When you have a toilet leaking brown water, it’s normal to think the worst.
Someone has either missed the bowl or the toilet is leaking contents that should be flushed away, and never seen again. No one wants to see what the toilet had for breakfast, lunch and dinner.
I was recently asked by a friend to check out her leaking toilet to see if it was something I could easily fix, without having to ring another plumber. The irony. Except it wasn’t because she didn’t trust my skills, it was simply because the house she lived in was a rental and it would be up to the real estate to contact the owner so they could organise their own plumber to fix.
Plumbing issues in rentals can be a pain in the butt to deal with as it can be a waiting game for the owner to organise a plumber to fix.
Nevertheless, I headed out to see what was causing this brown water to leak from the toilet.
Thankfully, on inspection I could see immediately that it wasn’t waste water, despite its brown appearance. The leak was coming from the toilet cistern, which was being fed by a rainwater tank.

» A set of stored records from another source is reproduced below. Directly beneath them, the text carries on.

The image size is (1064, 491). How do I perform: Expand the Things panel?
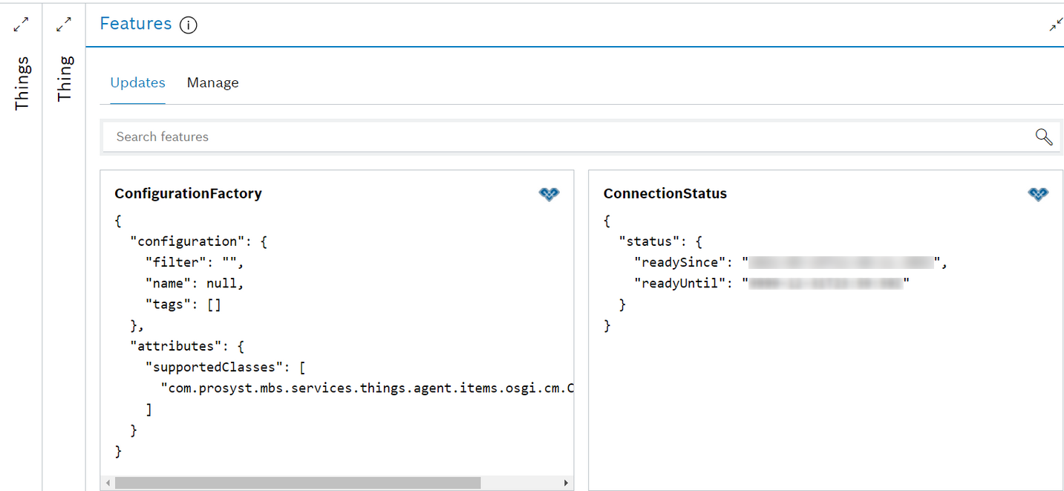tap(21, 24)
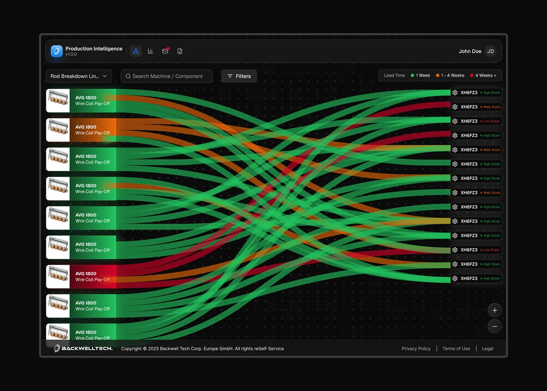This screenshot has width=547, height=391.
Task: Click the Search Machine / Component input field
Action: click(x=168, y=76)
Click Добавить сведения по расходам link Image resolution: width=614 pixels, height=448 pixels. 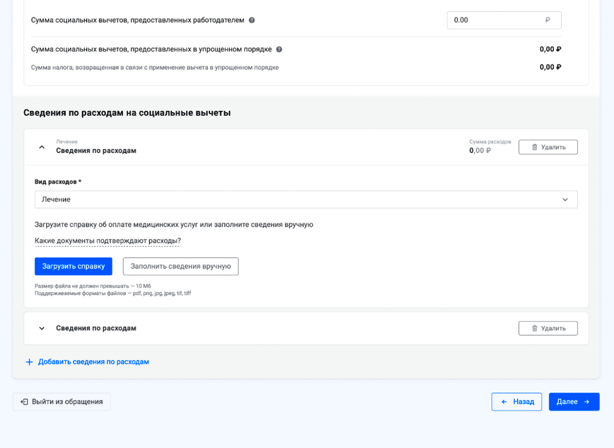94,362

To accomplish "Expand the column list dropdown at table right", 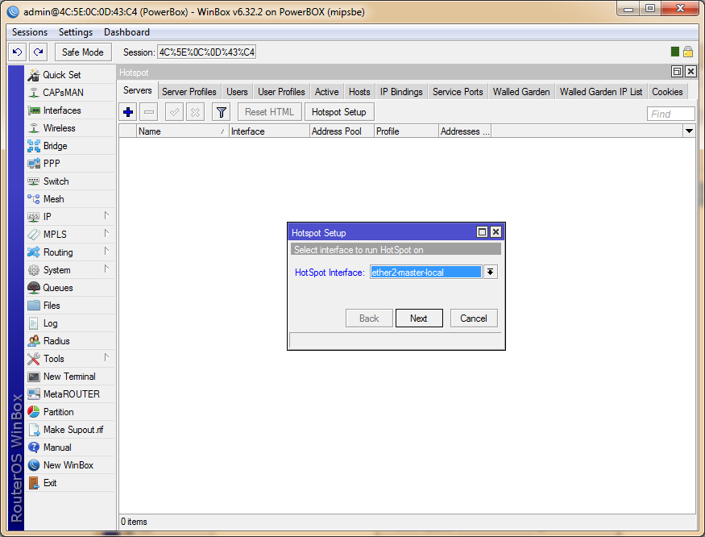I will [x=689, y=131].
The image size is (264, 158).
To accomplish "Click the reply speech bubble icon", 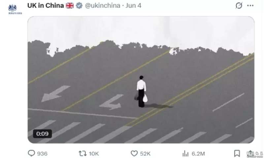I will click(31, 153).
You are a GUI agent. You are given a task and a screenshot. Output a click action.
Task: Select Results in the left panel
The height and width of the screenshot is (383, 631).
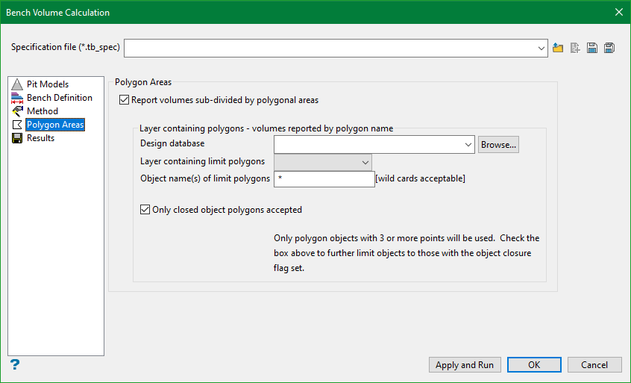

Rainwater is notorious for turning brown over time which is caused by a sludge that builds up at the bottom of the tank. The sludge is caused from dust, bird droppings, dirt and whatever sediment settles on the roof which gets washed away by the rain and travels along the gutters and downpipe, where it gets caught into your rainwater tank. When it sits in the tank, it congeals to create a brown/black sludge and this is what can give tank water that brown colour.
It is recommended rainwater tanks should be cleaned every year, but it’s one of those household maintenance chores that is lost by the wayside as another thing to do. If your rainwater tank is used for drinking, it is IMPERATIVE to follow a maintenance routine or you will get sick.
For most domestic households in Australia, a rainwater tank is used for outdoor use or used to fill toilet cisterns, as was the installation at this rental house.
Because the toilet is a close coupled toilet, I couldn’t see where the leak was coming from inside the toilet, but my guess is it’s between the connection of the toilet cistern and pan – possibly the donut rubber seal may need to be replaced to stop the water running through the back of the pan. The waste pan collar was dry so I could confirm it definitely wasn’t waste water.
Whenever a leak like this occurs, it’s a good idea to get a plumber to fix it as soon as possible.
To remove the brown colour in tank water, your local irrigation store will advise on the right chemical that can be added to the water to control the bacteria and fungus in the water. The World Health Organisation recommends Chlorine Dioxide for drinking water, but for tank water that is used for cleaning outside or used to fill toilet cisterns, a different product may be recommended. I recommend Total Eden for water tank needs so check with them on the right approach.
Have you ever experienced a toilet leaking brown water? Or have you had a leak that has left you baffled?